Forces US, avec un gouvernement de transition tout en finesse…

À
partir de ce moment, les Américains sont entrés en action.

Au
moins un bombardier AC-130 a décollé à plusieurs reprises
de la base US de Djibouti pour bombarder le Sud du pays au motif de traquer
des terroristes dont ils ont donné les identités. En dépit
de cris de victoire et bien que les informations soient contradictoires, il
semble qu’ils n’aient pas réussi à atteindre leurs cibles. Mais
ils n’ont pas épargné les populations civiles innocentes : le
bilan est difficile à établir. Selon les informations reçues,
on dénombrerait au moins une centaine de morts et probablement plus…

Ce terrible
bilan n’a pas arrêté les militaires américains qui
poursuivent leurs bombardements passant outre une timide
condamnation internationale (peu médiatisée) : associations,
gouvernement italien (Massimo d’Alema)…

Le président
du gouvernement de transition a fait son entrée
dans Mogadiscio début janvier 2007. Ses premières décisions
ont été de décréter la loi martiale pour trois
mois et d’interdire les
stations de radio privées. Face à la pression internationale
conduite en particulier par RSF, il a été contraint de revenir
très
rapidement sur cette interdiction…

Depuis
le 20 janvier, on annonce le début du retrait des forces
éthiopiennes : retrait véritable ou faux semblant ? Des observateurs
affirment qu’il ne pourrait s’agir que d’un retrait « de façade
», car les
forces éthiopiennes maintiendraient des postes d’observation.

Plusieurs
pays africains (1*) ont donné leur accord pour participer à
une force de maintien de la paix et de nombreux pays occidentaux s’accordent
sur le fait qu’il faut financer la reconstruction. Au-delà des paroles,
il ne semble pas que ces promesses soient suivies d’effets concrets à
ce jour.

DONNÉES FOURNIES —
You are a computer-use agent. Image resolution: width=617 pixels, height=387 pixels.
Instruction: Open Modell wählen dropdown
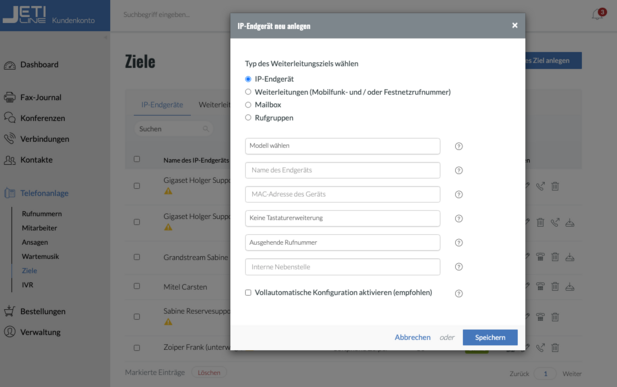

EXERCICES À TRAITER —
(1) Indiquez, s'il vous plaît, si chacune des affirmations suivantes concorde avec l'extrait sur les bombardements américains, en répondant par oui ou par non et en citant les mots décisifs du texte. (a) Le président du gouvernement de transition est entré dans Mogadiscio début janvier 2007. (b) L'interdiction des stations de radio privées a été maintenue malgré la pression internationale. (c) La loi martiale a été décrétée pour six mois.
(2) Poursuivez l'extrait sur les bombardements américains à partir de sa dernière phrase.
La liste n'a aucun rapport avec l'extrait sur les bombardements américains.

RÉPONSES ATTENDUES —
(1)
(a) Oui : « Le président du gouvernement de transition a fait son entrée dans Mogadiscio début janvier 2007 ».
(b) Non : « il a été contraint de revenir très rapidement sur cette interdiction ».
(c) Non : « décréter la loi martiale pour trois mois ».

(2)
Les islamistes
qui avaient appelé la population à la guerre
sainte contre l’Éthiopie et qui ont été défaits
ensuite, ont
annoncé qu’ils allaient déclencher une vague de violence dans
la
capitale et dans le pays. La Villa Somalia, résidence du
Président, a été attaquée au mortier. Plusieurs
attentats à
l’aéroport et en ville ont fait de nombreuses victimes, non
seulement parmi les soldats éthiopiens, mais aussi parmi les
civils somaliens. Va-t-on voir se développer une situation
semblable à celle que subit l’Irak, avec l’émergence d’une
guérilla organisée ?

Perspectives

En résumé,
on peut dire que les deux décisions américaines
majeures n’ont rien réglé et qu’au contraire, elles ont contribué
à
renforcer les haines et l’insécurité. Rappelons que la première
décision avait été, en avril 2006, de financer les chefs
de guerre
et la seconde en janvier 2007, de bombarder les villages du Sud
de la Somalie.

L’intervention
armée éthiopienne a mis un terme aux ambitions
des Tribunaux islamiques, mais elle a été généralement
ressentie comme une invasion à caractère colonialiste par les
populations somaliennes.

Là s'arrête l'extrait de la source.